The row between the CNG station owners and Ogra aggravated when pumps in many parts of the country, including Karachi, Islamabad, Lahore and Peshawar, stopped providing gas to consumers. The owners opine that business was not feasible at existing prices and the warning from Ogra also failed to dissuade them. As both pump owners and the regulator stick to their positions, hopes of an accord on the fuel’s new price before Dec 5 as ordered by the apex court have dimmed.
While directing the govt to de-link CNG prices from petrol and revert to the half-yearly price revision mechanism, the apex court had also invalidated illegal operating costs charged by the owners. Consequently, CNG prices came down 31 per cent. Ever since, the pump owners and the government have not been able to work out a new price. In fact, the current stalemate suits the govt as it is optimistic that the losses would force owners to wind up their businesses, thus making gas retrieved from the transport sector available for other crucial areas like industry.

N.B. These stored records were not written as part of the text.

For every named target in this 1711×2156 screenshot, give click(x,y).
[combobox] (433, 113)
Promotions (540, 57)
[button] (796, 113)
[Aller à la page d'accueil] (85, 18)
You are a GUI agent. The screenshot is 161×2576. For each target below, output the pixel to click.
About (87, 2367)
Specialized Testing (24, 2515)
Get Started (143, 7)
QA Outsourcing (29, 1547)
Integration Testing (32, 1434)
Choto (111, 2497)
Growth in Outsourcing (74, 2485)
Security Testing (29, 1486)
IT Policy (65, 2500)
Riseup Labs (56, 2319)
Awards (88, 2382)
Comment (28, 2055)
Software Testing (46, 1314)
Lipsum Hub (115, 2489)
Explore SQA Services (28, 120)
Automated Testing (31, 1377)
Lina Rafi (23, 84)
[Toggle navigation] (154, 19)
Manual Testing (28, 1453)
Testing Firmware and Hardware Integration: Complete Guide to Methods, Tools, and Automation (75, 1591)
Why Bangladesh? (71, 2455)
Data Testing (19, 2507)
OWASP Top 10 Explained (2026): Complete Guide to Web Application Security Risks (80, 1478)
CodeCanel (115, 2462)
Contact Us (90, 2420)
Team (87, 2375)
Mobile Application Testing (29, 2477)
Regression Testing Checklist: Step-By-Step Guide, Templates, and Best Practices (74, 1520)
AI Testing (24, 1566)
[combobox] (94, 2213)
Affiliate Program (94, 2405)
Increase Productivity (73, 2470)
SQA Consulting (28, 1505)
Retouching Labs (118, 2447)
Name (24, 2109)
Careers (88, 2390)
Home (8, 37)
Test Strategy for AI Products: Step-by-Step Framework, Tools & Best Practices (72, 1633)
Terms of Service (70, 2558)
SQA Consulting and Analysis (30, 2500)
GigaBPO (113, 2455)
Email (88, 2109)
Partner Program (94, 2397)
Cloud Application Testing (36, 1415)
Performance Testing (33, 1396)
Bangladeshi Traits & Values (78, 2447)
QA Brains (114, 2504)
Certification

While it is hard to disagree with the aims of reducing CNG use in the wake of growing gas shortages, the government is being criticized for not devising a long-term policy for the use of this resource. This attitude resulting in heavy losses for those who had invested in CNG pumps and kits on the one hand and fast-depleting reserves on the other. For a moment, the government could slash its taxes on CNG and fix a reasonable profit margin for the pump owners to provide relief to consumers as directed by the court but government should work out a time frame for phasing CNG pumps out for both owners and users but the government has shown no sign of solving the issue. It is likely that the court will determine the fuel’s price, which could have negative consequences.